**DATA SUPPLIED**
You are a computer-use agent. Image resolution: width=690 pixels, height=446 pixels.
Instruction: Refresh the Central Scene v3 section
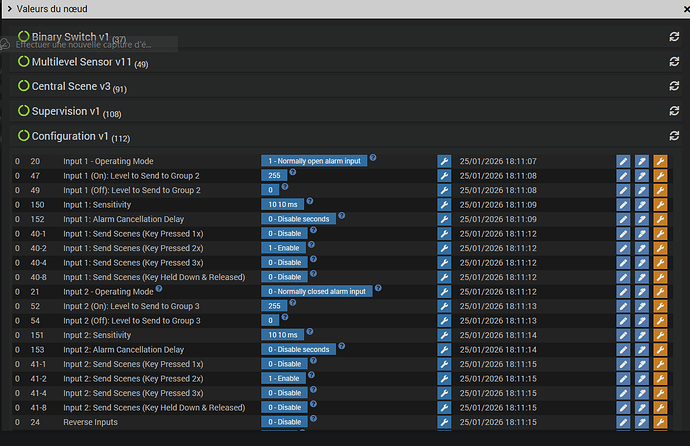point(675,87)
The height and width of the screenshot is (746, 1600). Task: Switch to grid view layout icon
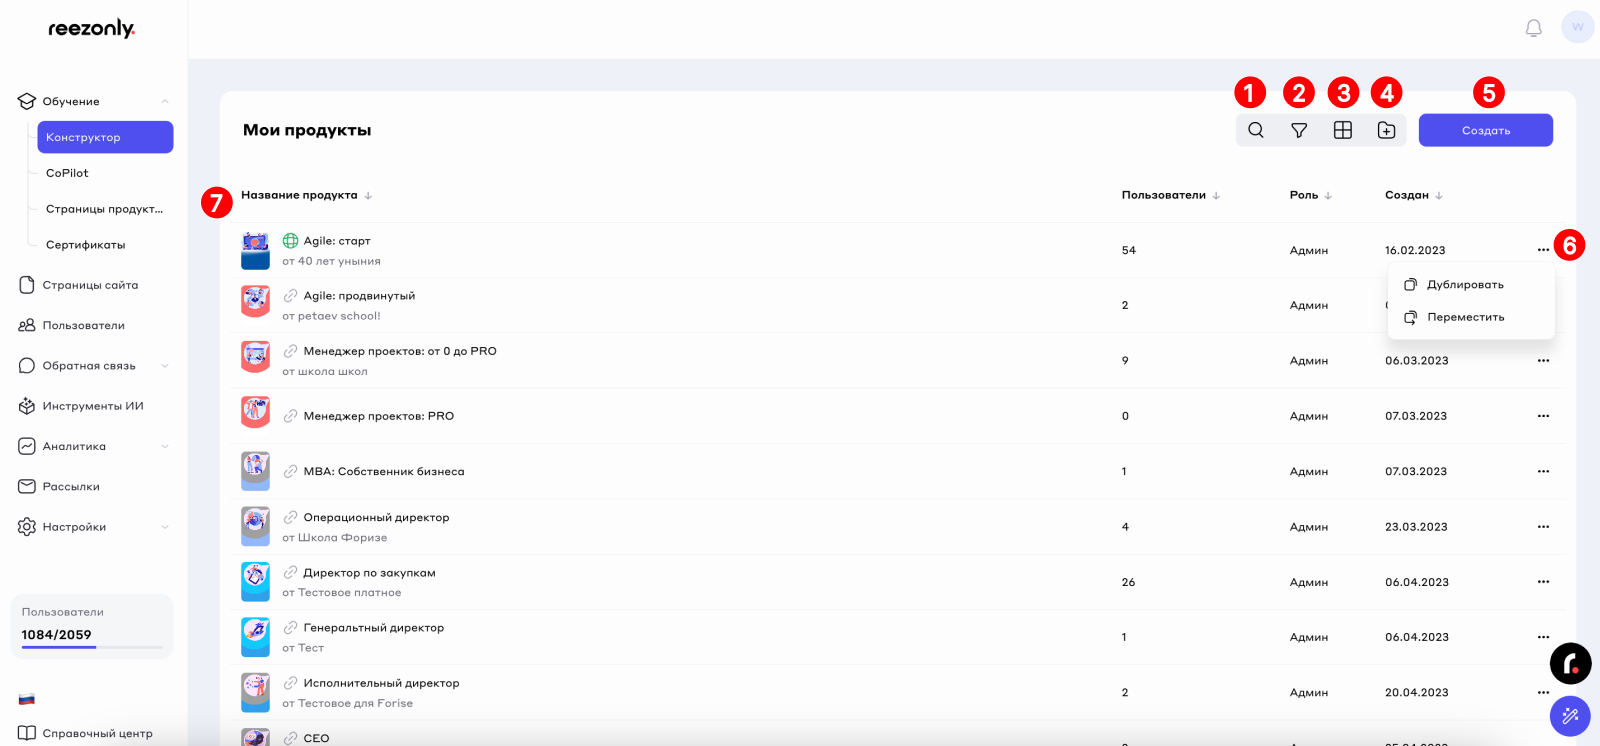click(1343, 130)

**DIRECTIONS**
From the line containing "The height and" through the last line of the data above, write out every line word for word, and nothing else. Do not include the pictures.

**OUTPUT OF THE TASK**
The height and width of the screenshot is (746, 1600). Task: Switch to grid view layout icon
click(1343, 130)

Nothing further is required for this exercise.